= About this exercise =
Retype every line of the material below without changing anything.

* * *

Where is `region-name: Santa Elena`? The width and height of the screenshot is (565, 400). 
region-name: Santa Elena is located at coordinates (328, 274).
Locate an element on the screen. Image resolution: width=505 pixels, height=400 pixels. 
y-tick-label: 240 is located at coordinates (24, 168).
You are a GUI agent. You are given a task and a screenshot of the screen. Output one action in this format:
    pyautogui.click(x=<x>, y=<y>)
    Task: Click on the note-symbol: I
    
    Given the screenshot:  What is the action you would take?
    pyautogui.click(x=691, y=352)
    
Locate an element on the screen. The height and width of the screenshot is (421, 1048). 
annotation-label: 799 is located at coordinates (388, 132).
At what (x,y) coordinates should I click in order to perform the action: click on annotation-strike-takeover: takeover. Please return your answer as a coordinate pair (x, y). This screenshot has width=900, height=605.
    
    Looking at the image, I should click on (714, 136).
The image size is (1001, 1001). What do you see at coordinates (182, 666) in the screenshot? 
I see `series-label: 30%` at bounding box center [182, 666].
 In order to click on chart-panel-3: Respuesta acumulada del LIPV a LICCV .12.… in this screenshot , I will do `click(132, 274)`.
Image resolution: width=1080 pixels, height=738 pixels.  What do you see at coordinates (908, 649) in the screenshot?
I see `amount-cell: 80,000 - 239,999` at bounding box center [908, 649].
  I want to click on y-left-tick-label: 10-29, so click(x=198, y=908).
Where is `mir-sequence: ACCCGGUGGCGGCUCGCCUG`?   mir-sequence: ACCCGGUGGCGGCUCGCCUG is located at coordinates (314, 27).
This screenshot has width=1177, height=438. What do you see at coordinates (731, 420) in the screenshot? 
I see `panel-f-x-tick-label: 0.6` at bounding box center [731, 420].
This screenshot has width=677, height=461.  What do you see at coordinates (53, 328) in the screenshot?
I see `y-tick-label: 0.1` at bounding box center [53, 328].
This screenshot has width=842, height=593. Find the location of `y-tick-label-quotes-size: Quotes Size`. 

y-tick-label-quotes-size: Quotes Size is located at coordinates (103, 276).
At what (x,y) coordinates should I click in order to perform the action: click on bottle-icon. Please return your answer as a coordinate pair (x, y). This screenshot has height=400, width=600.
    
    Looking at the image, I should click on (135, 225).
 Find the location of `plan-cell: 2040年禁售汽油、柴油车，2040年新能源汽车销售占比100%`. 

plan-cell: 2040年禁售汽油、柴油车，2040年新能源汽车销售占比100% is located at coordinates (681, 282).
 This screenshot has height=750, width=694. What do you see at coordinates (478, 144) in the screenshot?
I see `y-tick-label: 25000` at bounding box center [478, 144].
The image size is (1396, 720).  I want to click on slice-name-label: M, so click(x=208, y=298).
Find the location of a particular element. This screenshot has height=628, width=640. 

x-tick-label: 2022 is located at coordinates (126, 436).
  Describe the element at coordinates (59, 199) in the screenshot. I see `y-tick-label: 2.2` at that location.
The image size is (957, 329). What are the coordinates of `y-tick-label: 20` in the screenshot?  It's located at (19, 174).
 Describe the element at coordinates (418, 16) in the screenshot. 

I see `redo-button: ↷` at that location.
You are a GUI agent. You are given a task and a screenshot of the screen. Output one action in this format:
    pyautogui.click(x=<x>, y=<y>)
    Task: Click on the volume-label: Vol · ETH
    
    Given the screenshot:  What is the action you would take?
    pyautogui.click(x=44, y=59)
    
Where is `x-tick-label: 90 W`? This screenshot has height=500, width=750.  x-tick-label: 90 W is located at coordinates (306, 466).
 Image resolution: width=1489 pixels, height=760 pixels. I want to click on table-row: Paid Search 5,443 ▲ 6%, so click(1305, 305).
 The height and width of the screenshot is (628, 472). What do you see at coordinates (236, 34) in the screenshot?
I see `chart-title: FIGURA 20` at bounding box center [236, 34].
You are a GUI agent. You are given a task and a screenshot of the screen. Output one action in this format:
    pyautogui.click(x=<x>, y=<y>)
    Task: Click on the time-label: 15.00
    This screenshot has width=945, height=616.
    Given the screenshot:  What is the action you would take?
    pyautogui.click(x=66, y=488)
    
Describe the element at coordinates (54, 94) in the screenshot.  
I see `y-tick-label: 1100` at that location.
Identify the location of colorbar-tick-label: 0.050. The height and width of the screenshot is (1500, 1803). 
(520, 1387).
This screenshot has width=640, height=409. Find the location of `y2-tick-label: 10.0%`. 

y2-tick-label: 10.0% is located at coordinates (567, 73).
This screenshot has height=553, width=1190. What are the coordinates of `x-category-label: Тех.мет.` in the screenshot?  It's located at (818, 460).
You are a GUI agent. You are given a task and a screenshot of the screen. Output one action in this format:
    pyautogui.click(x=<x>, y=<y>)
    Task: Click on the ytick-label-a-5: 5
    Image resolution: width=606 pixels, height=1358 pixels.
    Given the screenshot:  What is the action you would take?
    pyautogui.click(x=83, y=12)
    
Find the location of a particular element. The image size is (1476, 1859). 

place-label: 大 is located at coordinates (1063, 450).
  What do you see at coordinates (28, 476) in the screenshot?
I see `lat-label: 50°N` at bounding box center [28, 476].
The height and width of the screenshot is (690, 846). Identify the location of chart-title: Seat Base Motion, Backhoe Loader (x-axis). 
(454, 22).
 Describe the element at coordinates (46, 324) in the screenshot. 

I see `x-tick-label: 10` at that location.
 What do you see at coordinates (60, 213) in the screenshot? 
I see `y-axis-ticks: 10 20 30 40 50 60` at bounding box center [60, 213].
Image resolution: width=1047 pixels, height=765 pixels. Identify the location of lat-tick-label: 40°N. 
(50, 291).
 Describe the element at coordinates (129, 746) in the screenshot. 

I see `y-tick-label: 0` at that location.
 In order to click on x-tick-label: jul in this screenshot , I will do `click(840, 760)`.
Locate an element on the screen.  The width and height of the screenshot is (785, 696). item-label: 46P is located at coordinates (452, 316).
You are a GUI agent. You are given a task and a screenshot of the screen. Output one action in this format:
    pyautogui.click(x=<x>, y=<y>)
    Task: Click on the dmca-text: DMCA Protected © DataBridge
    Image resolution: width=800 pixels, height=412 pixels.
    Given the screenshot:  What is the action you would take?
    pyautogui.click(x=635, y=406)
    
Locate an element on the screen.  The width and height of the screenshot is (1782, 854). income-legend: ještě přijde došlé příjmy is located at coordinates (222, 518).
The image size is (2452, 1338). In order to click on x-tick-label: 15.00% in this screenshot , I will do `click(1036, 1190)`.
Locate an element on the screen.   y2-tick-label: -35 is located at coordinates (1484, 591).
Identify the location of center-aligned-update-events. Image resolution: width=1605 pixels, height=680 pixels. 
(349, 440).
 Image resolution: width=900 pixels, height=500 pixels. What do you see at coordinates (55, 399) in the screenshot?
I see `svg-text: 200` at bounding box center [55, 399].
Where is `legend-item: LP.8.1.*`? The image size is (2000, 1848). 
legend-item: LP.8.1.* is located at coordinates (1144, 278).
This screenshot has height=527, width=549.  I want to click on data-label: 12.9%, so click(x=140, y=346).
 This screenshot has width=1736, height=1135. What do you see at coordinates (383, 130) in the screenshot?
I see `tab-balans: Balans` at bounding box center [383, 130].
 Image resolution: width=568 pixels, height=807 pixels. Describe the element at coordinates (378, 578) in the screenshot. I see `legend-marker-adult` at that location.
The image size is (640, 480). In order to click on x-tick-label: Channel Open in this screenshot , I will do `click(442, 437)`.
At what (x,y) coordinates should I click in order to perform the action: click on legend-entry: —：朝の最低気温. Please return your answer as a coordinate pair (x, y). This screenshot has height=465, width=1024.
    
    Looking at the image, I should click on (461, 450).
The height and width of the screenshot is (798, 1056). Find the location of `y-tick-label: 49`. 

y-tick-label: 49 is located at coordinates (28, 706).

* * *

= Result of the exercise =
Where is `region-name: Santa Elena`? The width and height of the screenshot is (565, 400). 
region-name: Santa Elena is located at coordinates (328, 274).
Locate an element on the screen. Image resolution: width=505 pixels, height=400 pixels. 
y-tick-label: 240 is located at coordinates (24, 168).
You are a GUI agent. You are given a task and a screenshot of the screen. Output one action in this format:
    pyautogui.click(x=<x>, y=<y>)
    Task: Click on the note-symbol: I
    
    Given the screenshot:  What is the action you would take?
    pyautogui.click(x=691, y=352)
    
Locate an element on the screen. The height and width of the screenshot is (421, 1048). 
annotation-label: 799 is located at coordinates (388, 132).
At what (x,y) coordinates should I click in order to perform the action: click on annotation-strike-takeover: takeover. Please return your answer as a coordinate pair (x, y). This screenshot has width=900, height=605.
    
    Looking at the image, I should click on (714, 136).
The image size is (1001, 1001). What do you see at coordinates (182, 666) in the screenshot? 
I see `series-label: 30%` at bounding box center [182, 666].
 In order to click on chart-panel-3: Respuesta acumulada del LIPV a LICCV .12.… in this screenshot , I will do `click(132, 274)`.
Image resolution: width=1080 pixels, height=738 pixels.  What do you see at coordinates (908, 649) in the screenshot?
I see `amount-cell: 80,000 - 239,999` at bounding box center [908, 649].
  I want to click on y-left-tick-label: 10-29, so click(x=198, y=908).
Where is `mir-sequence: ACCCGGUGGCGGCUCGCCUG`?   mir-sequence: ACCCGGUGGCGGCUCGCCUG is located at coordinates (314, 27).
This screenshot has width=1177, height=438. What do you see at coordinates (731, 420) in the screenshot? 
I see `panel-f-x-tick-label: 0.6` at bounding box center [731, 420].
This screenshot has width=677, height=461.  What do you see at coordinates (53, 328) in the screenshot?
I see `y-tick-label: 0.1` at bounding box center [53, 328].
This screenshot has width=842, height=593. Find the location of `y-tick-label-quotes-size: Quotes Size`. 

y-tick-label-quotes-size: Quotes Size is located at coordinates (103, 276).
At what (x,y) coordinates should I click in order to perform the action: click on bottle-icon. Please return your answer as a coordinate pair (x, y). This screenshot has height=400, width=600.
    
    Looking at the image, I should click on (135, 225).
 Find the location of `plan-cell: 2040年禁售汽油、柴油车，2040年新能源汽车销售占比100%`. 

plan-cell: 2040年禁售汽油、柴油车，2040年新能源汽车销售占比100% is located at coordinates (681, 282).
 This screenshot has height=750, width=694. What do you see at coordinates (478, 144) in the screenshot?
I see `y-tick-label: 25000` at bounding box center [478, 144].
The image size is (1396, 720).  I want to click on slice-name-label: M, so click(x=208, y=298).
Find the location of a particular element. This screenshot has height=628, width=640. 

x-tick-label: 2022 is located at coordinates (126, 436).
  Describe the element at coordinates (59, 199) in the screenshot. I see `y-tick-label: 2.2` at that location.
The image size is (957, 329). What are the coordinates of `y-tick-label: 20` in the screenshot?  It's located at (19, 174).
 Describe the element at coordinates (418, 16) in the screenshot. 

I see `redo-button: ↷` at that location.
You are a GUI agent. You are given a task and a screenshot of the screen. Output one action in this format:
    pyautogui.click(x=<x>, y=<y>)
    Task: Click on the volume-label: Vol · ETH
    
    Given the screenshot:  What is the action you would take?
    pyautogui.click(x=44, y=59)
    
Where is `x-tick-label: 90 W`? This screenshot has height=500, width=750.  x-tick-label: 90 W is located at coordinates (306, 466).
 Image resolution: width=1489 pixels, height=760 pixels. I want to click on table-row: Paid Search 5,443 ▲ 6%, so click(1305, 305).
 The height and width of the screenshot is (628, 472). What do you see at coordinates (236, 34) in the screenshot?
I see `chart-title: FIGURA 20` at bounding box center [236, 34].
You are a GUI agent. You are given a task and a screenshot of the screen. Output one action in this format:
    pyautogui.click(x=<x>, y=<y>)
    Task: Click on the time-label: 15.00
    This screenshot has width=945, height=616.
    Given the screenshot:  What is the action you would take?
    pyautogui.click(x=66, y=488)
    
Describe the element at coordinates (54, 94) in the screenshot.  
I see `y-tick-label: 1100` at that location.
Identify the location of colorbar-tick-label: 0.050. The height and width of the screenshot is (1500, 1803). 
(520, 1387).
This screenshot has width=640, height=409. Find the location of `y2-tick-label: 10.0%`. 

y2-tick-label: 10.0% is located at coordinates (567, 73).
This screenshot has height=553, width=1190. What are the coordinates of `x-category-label: Тех.мет.` in the screenshot?  It's located at (818, 460).
You are a GUI agent. You are given a task and a screenshot of the screen. Output one action in this format:
    pyautogui.click(x=<x>, y=<y>)
    Task: Click on the ytick-label-a-5: 5
    Image resolution: width=606 pixels, height=1358 pixels.
    Given the screenshot:  What is the action you would take?
    pyautogui.click(x=83, y=12)
    
Find the location of a particular element. The image size is (1476, 1859). 

place-label: 大 is located at coordinates (1063, 450).
  What do you see at coordinates (28, 476) in the screenshot?
I see `lat-label: 50°N` at bounding box center [28, 476].
The height and width of the screenshot is (690, 846). Identify the location of chart-title: Seat Base Motion, Backhoe Loader (x-axis). 
(454, 22).
 Describe the element at coordinates (46, 324) in the screenshot. 

I see `x-tick-label: 10` at that location.
 What do you see at coordinates (60, 213) in the screenshot? 
I see `y-axis-ticks: 10 20 30 40 50 60` at bounding box center [60, 213].
Image resolution: width=1047 pixels, height=765 pixels. Identify the location of lat-tick-label: 40°N. 
(50, 291).
 Describe the element at coordinates (129, 746) in the screenshot. 

I see `y-tick-label: 0` at that location.
 In order to click on x-tick-label: jul in this screenshot , I will do `click(840, 760)`.
Locate an element on the screen.  The width and height of the screenshot is (785, 696). item-label: 46P is located at coordinates (452, 316).
You are a GUI agent. You are given a task and a screenshot of the screen. Output one action in this format:
    pyautogui.click(x=<x>, y=<y>)
    Task: Click on the dmca-text: DMCA Protected © DataBridge
    Image resolution: width=800 pixels, height=412 pixels.
    Given the screenshot:  What is the action you would take?
    pyautogui.click(x=635, y=406)
    
Locate an element on the screen.  The width and height of the screenshot is (1782, 854). income-legend: ještě přijde došlé příjmy is located at coordinates (222, 518).
The image size is (2452, 1338). In order to click on x-tick-label: 15.00% in this screenshot , I will do `click(1036, 1190)`.
Locate an element on the screen.   y2-tick-label: -35 is located at coordinates (1484, 591).
Identify the location of center-aligned-update-events. Image resolution: width=1605 pixels, height=680 pixels. 
(349, 440).
 Image resolution: width=900 pixels, height=500 pixels. What do you see at coordinates (55, 399) in the screenshot?
I see `svg-text: 200` at bounding box center [55, 399].
Where is `legend-item: LP.8.1.*`? The image size is (2000, 1848). 
legend-item: LP.8.1.* is located at coordinates (1144, 278).
This screenshot has height=527, width=549.  I want to click on data-label: 12.9%, so click(x=140, y=346).
 This screenshot has width=1736, height=1135. What do you see at coordinates (383, 130) in the screenshot?
I see `tab-balans: Balans` at bounding box center [383, 130].
 Image resolution: width=568 pixels, height=807 pixels. Describe the element at coordinates (378, 578) in the screenshot. I see `legend-marker-adult` at that location.
The image size is (640, 480). In order to click on x-tick-label: Channel Open in this screenshot , I will do `click(442, 437)`.
At what (x,y) coordinates should I click in order to perform the action: click on legend-entry: —：朝の最低気温. Please return your answer as a coordinate pair (x, y). This screenshot has height=465, width=1024.
    
    Looking at the image, I should click on (461, 450).
The height and width of the screenshot is (798, 1056). Find the location of `y-tick-label: 49`. 

y-tick-label: 49 is located at coordinates (28, 706).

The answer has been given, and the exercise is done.